#### [INSTRUCTIONS FOR THE TASK]
Below are entries with pictures among them; reproduce exactly, and only, the lines from the one containing "Task: Collapse the Fill section chevron" down to the one containing "You are a computer-use agent. Image", without the pictures.
──────────
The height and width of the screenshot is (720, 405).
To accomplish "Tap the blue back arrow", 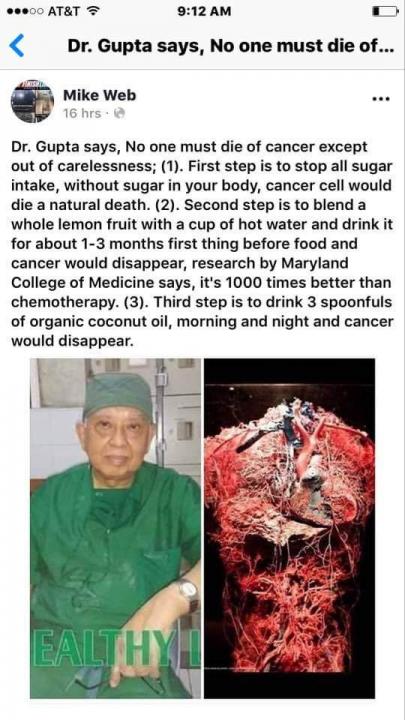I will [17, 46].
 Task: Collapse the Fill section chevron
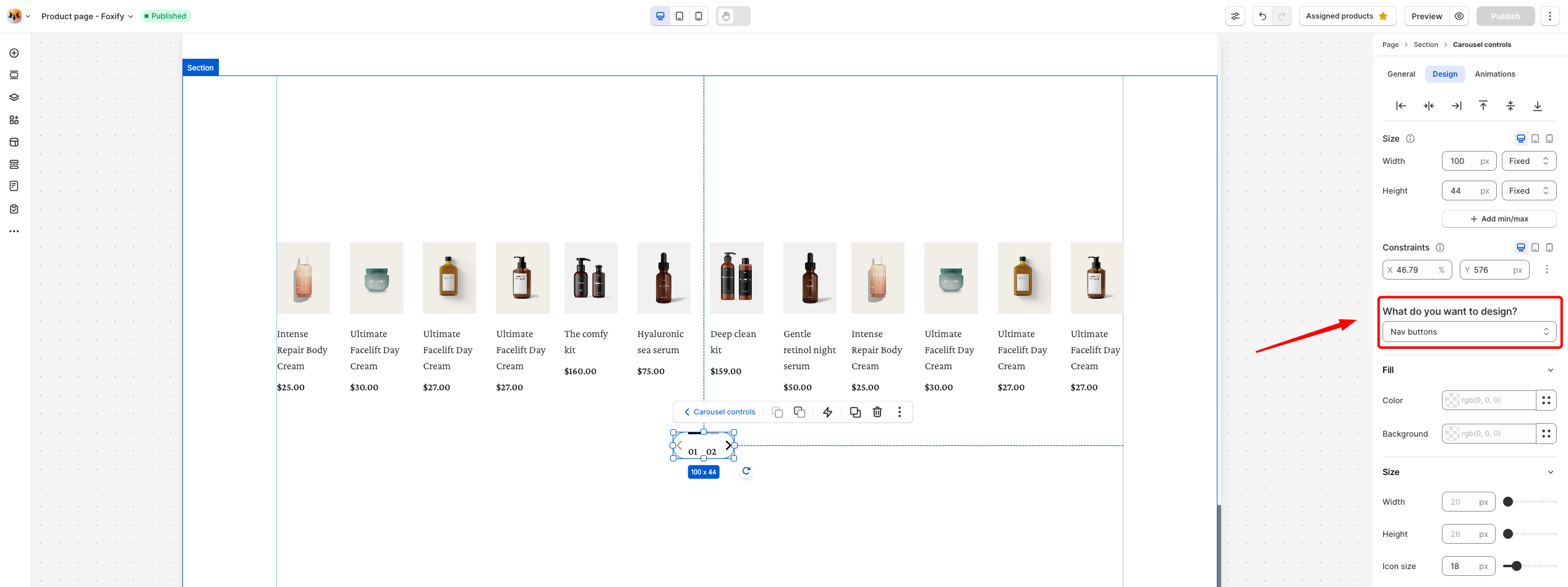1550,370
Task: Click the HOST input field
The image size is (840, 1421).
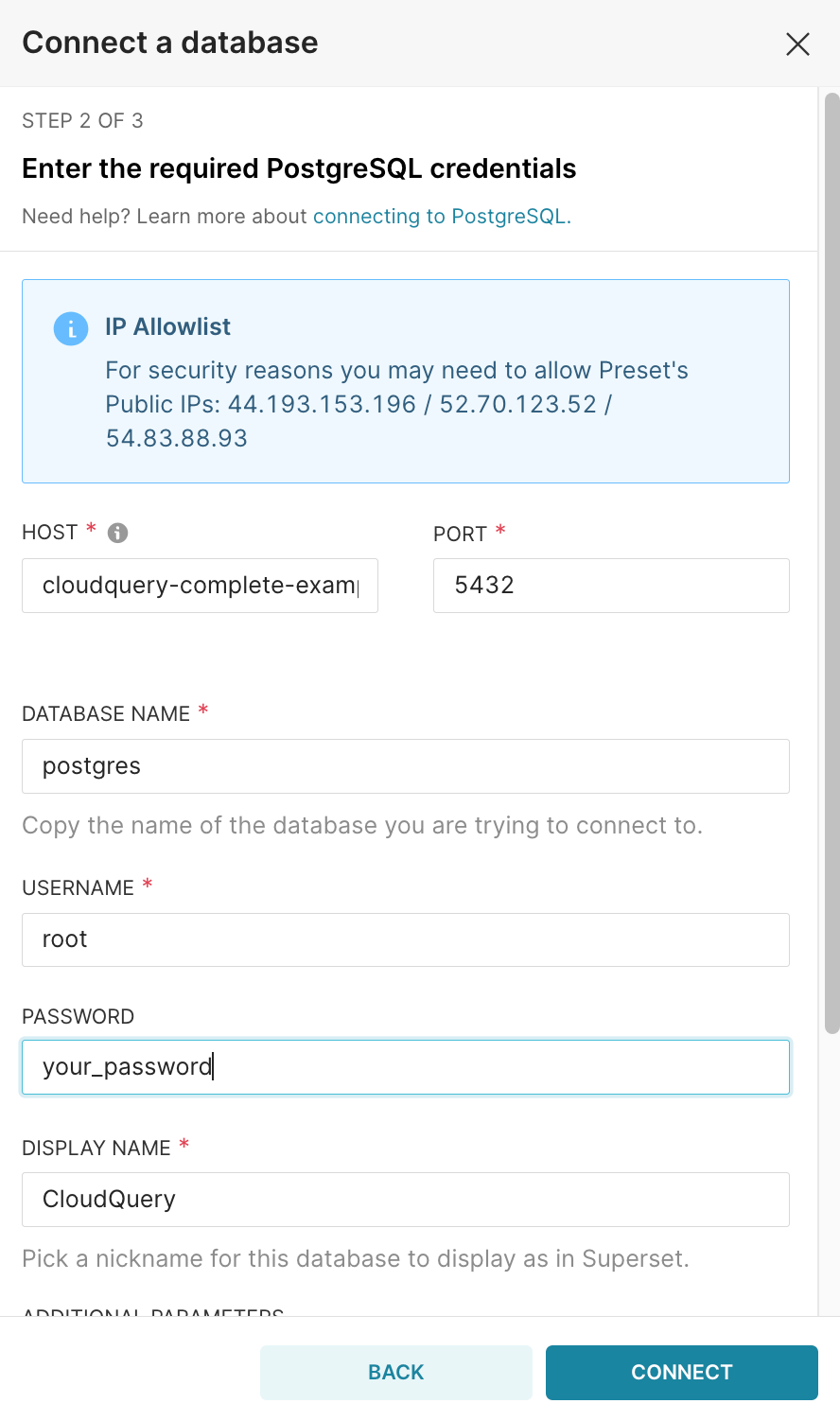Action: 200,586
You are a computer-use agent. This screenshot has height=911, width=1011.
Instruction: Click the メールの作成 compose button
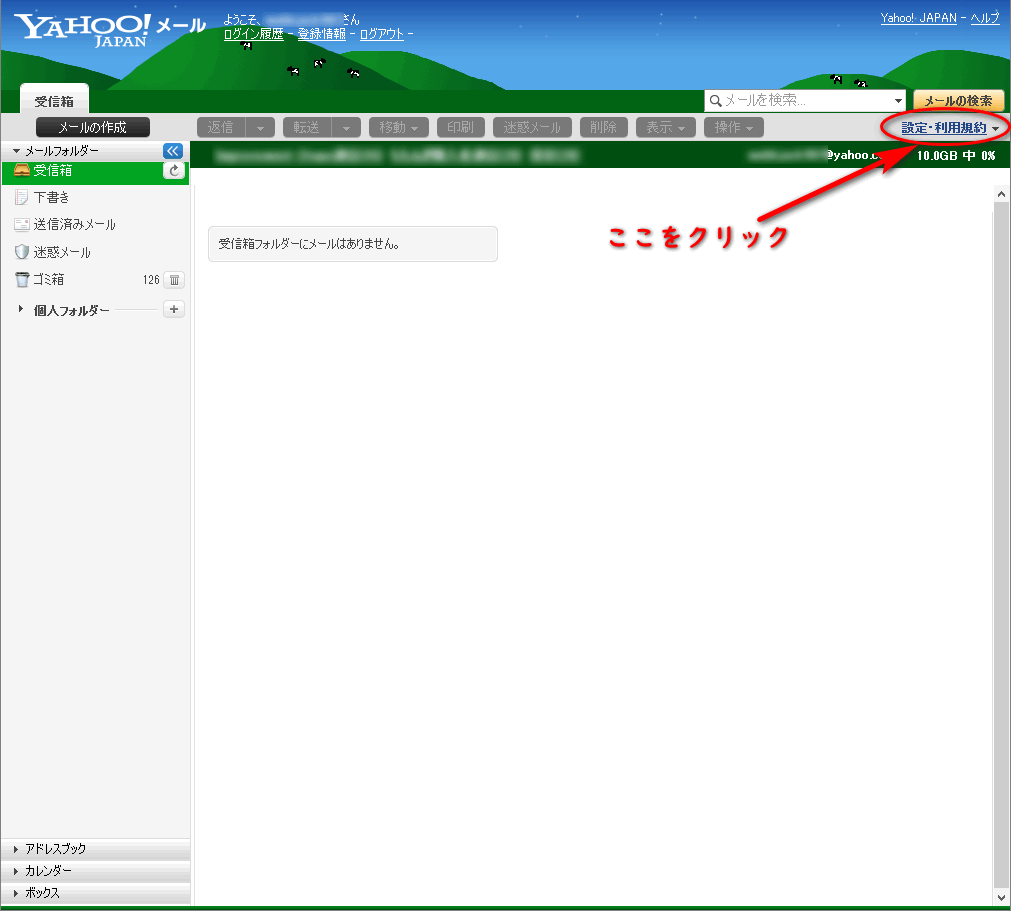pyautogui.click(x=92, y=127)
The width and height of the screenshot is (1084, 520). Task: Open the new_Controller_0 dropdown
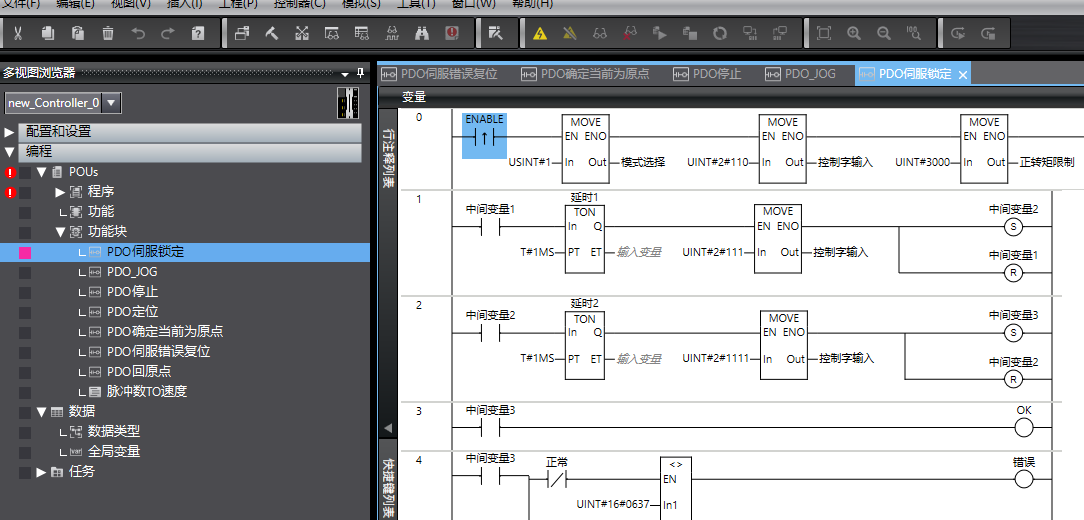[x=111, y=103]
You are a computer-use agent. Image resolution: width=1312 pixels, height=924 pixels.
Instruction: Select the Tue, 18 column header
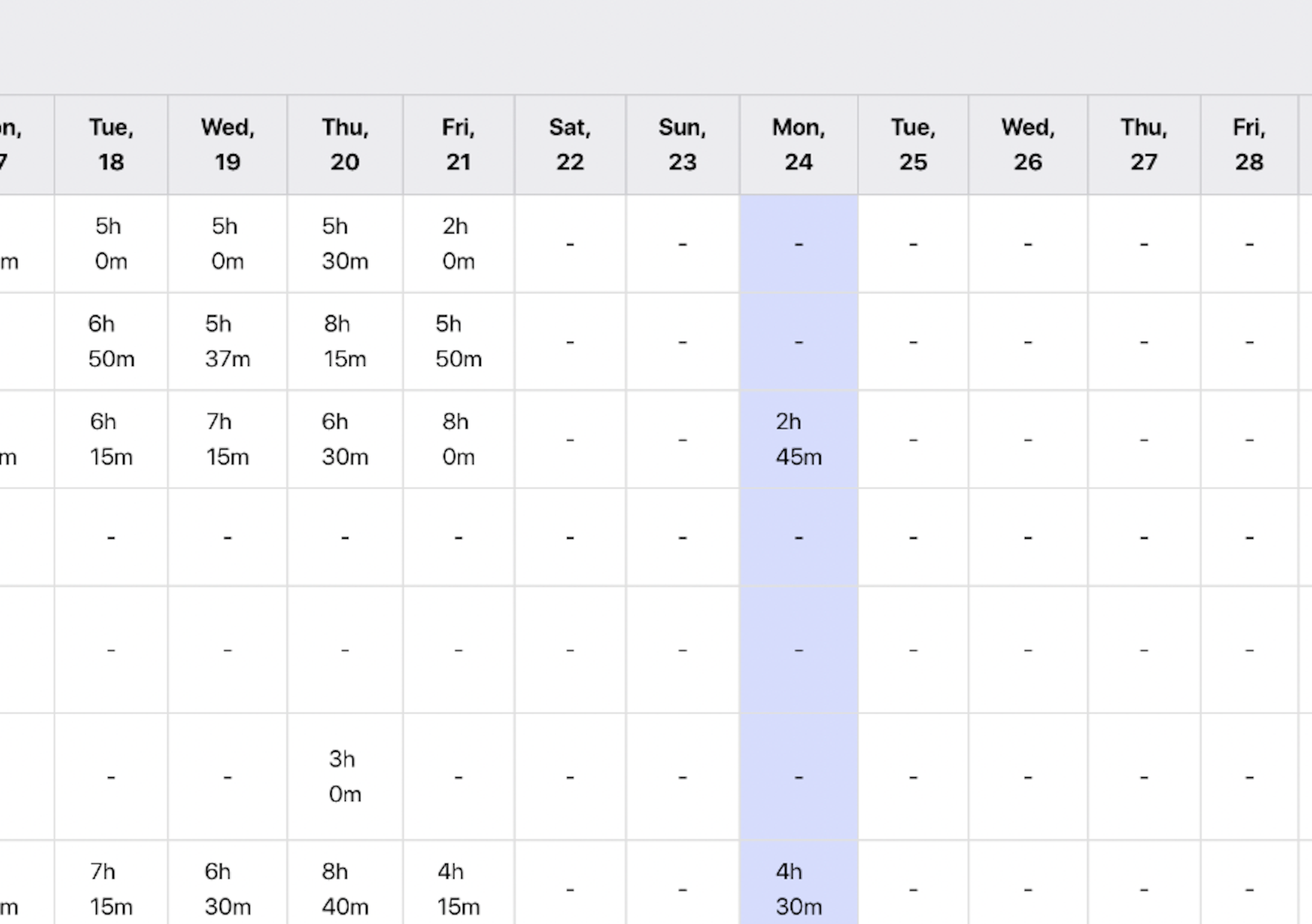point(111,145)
──────────
#### [OUTPUT]
 Task: Collapse the Fill section chevron
1550,370
Task: Click the HOST input field
The image size is (840, 1421).
Action: 200,586
You are a computer-use agent. This screenshot has height=911, width=1011.
Instruction: Click the メールの作成 compose button
pyautogui.click(x=92, y=127)
The width and height of the screenshot is (1084, 520). Task: Open the new_Controller_0 dropdown
[x=111, y=103]
You are a computer-use agent. Image resolution: width=1312 pixels, height=924 pixels.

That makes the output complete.